The dependent variable was operationalized by considering patients who were booked for LEEP and those who had undergone LEEP as having uncomplicated advanced lesions while those requiring referral were considered complicated advanced lesions. The independent variables considered included, the year period of screening, patient age and HIV status, facility level, location (rural-urban), and district. Independent variables were selected on the basis of their significance from bivariate tests and their significance to the research aim.
Sensitivity analysis
For the multivariable regression analysis, Rufunsa District was excluded because it had only one reported case of advanced lesion, which led to unstable model estimates. A sensitivity analysis was conducted by combining Rufunsa with the neighboring district of Chongwe, which has similar characteristics; the results remained consistent, yielding the same estimates.

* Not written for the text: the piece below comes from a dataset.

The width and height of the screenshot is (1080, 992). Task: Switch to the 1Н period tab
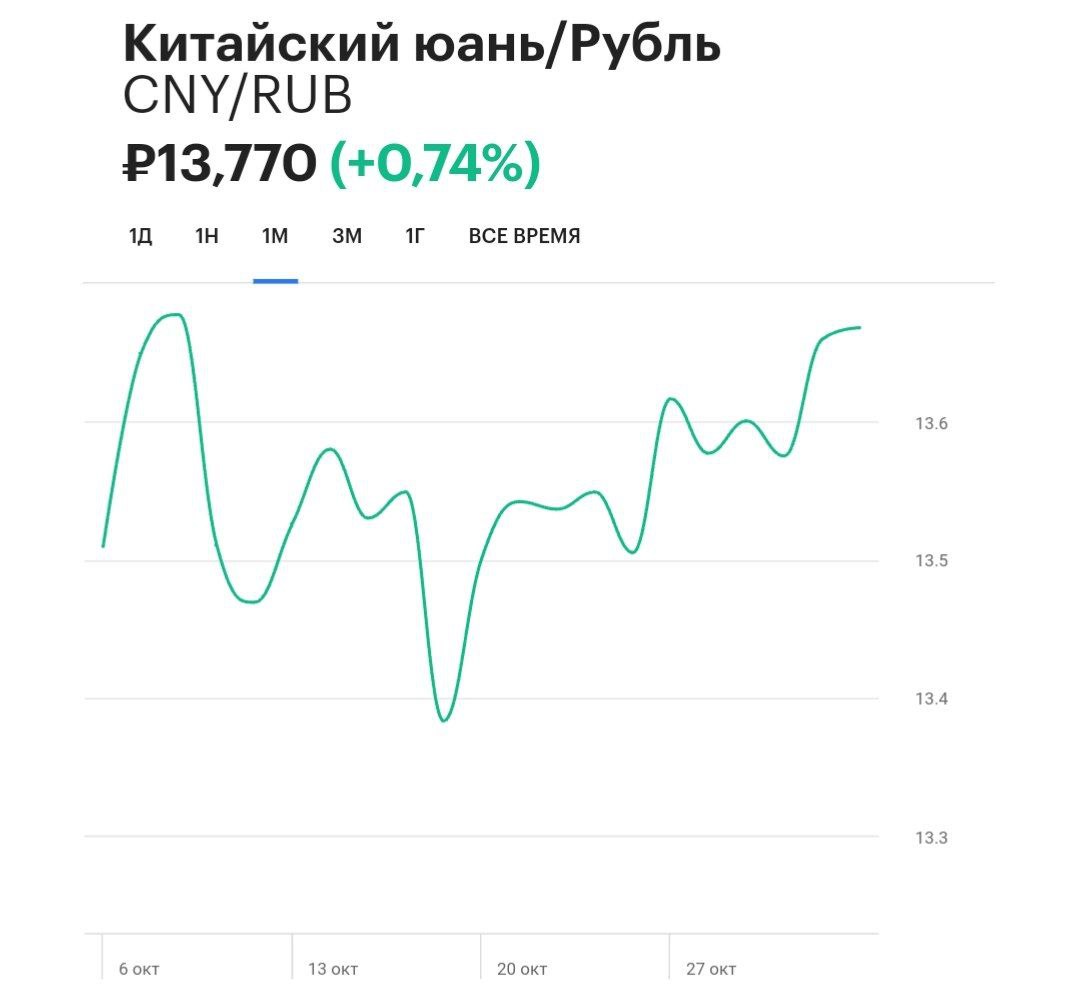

All the statistical tests were two-sided with a significance level of 0.05. Data cleaning and analysis were performed via Excel version 2406, R version 4.4.1 ^15^, and SAS version 9.4.^16^
Ethics approval and consent to participate:
This secondary data analysis study was conducted in accordance with the ethical principles of the Declaration of Helsinki. Ethical approval was obtained from the University of Zambia Biomedical Research Ethics Committee (ID: 5429–2024) and the Institutional Review Board at Syracuse University (Syracuse, NY, USA; ID: 24–143). As the study utilized only de-identified, routinely collected programmatic data, both institutional review boards waived the requirement for informed consent.
Results
A total of 6,768 patients were diagnosed with advanced lesions eligible for LEEP treatment (Figure 1). However, only 1,476 (21.9%) patients received LEEP treatment. The majority of patients (61.5%) were referred for complications such as mosaicism present with lesions, and 16.7% of patients were booked for LEEP without any record of completing the treatment (pending LEEP).
Between 2017 and 2022, 53.3% more patients received treatment than between 2010 and 2016 (Table 1). Among those who received treatment, the majority were in the 25–34 years age group (52.6%). This age group also had the highest proportion of patients pending treatment and requiring referrals (41.4% and 45.3%, respectively). Furthermore, patients on ART reported the highest proportion of those receiving treatment and requiring referrals (79.8% and 48.3%, respectively), whereas newly diagnosed patients reported the highest proportion of those pending treatment (35.7%) (Table 1).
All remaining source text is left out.